## YOUR INSTRUCTIONS
Could you repeat all of the entries word for word, minus any pictures?

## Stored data
+++

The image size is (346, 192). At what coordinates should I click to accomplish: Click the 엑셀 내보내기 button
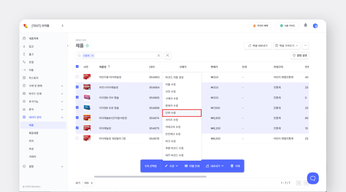pos(257,46)
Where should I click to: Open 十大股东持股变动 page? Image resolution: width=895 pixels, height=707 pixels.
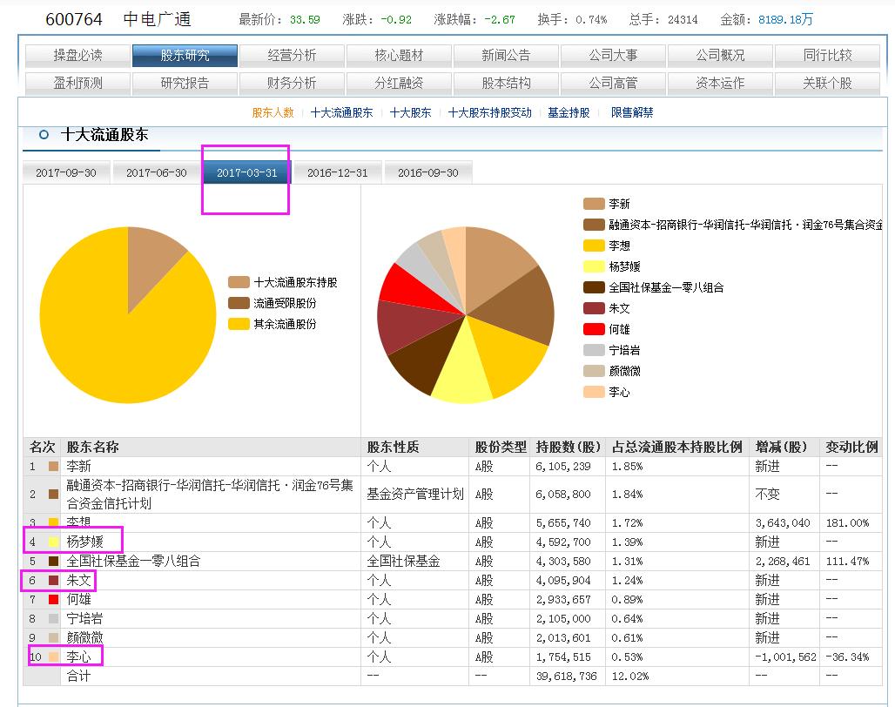click(492, 113)
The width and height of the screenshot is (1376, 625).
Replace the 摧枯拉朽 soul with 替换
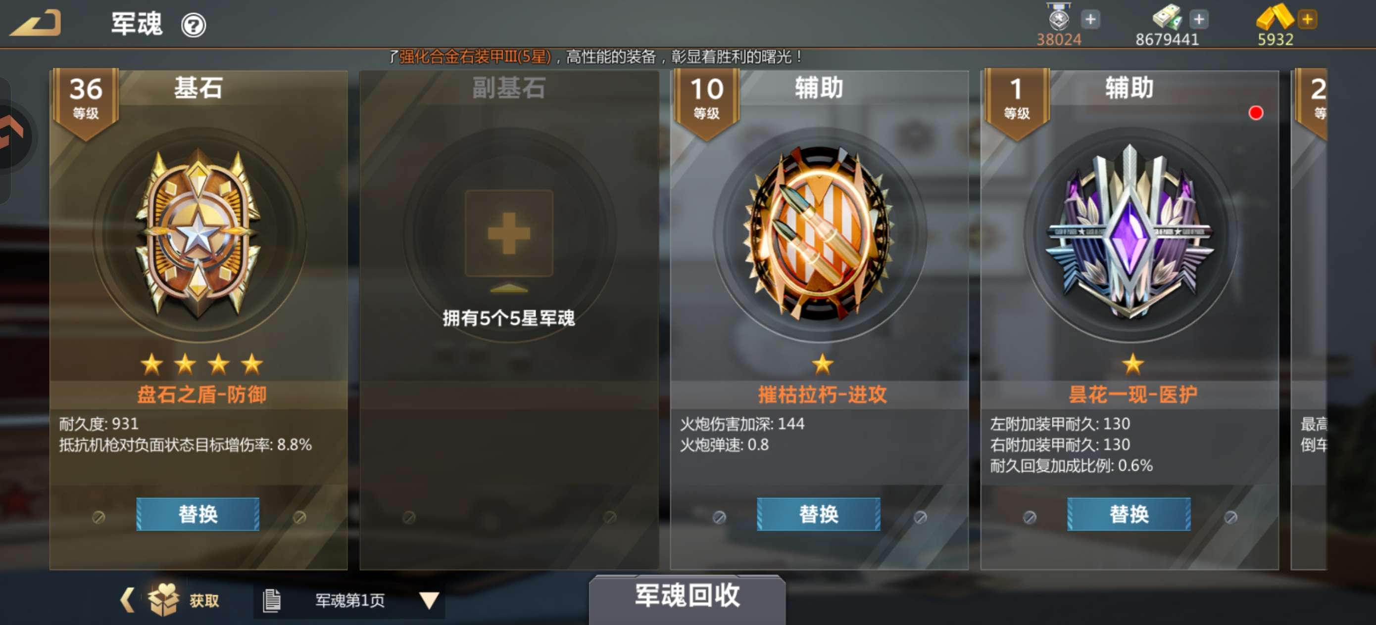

+++

## EXERCISE RESPONSE
The image size is (346, 192). At what coordinates should I click to accomplish: Click the 엑셀 내보내기 button
pos(257,46)
Where should I click to: Open 十大股东持股变动 page? Image resolution: width=895 pixels, height=707 pixels.
click(492, 113)
The width and height of the screenshot is (1376, 625).
Replace the 摧枯拉朽 soul with 替换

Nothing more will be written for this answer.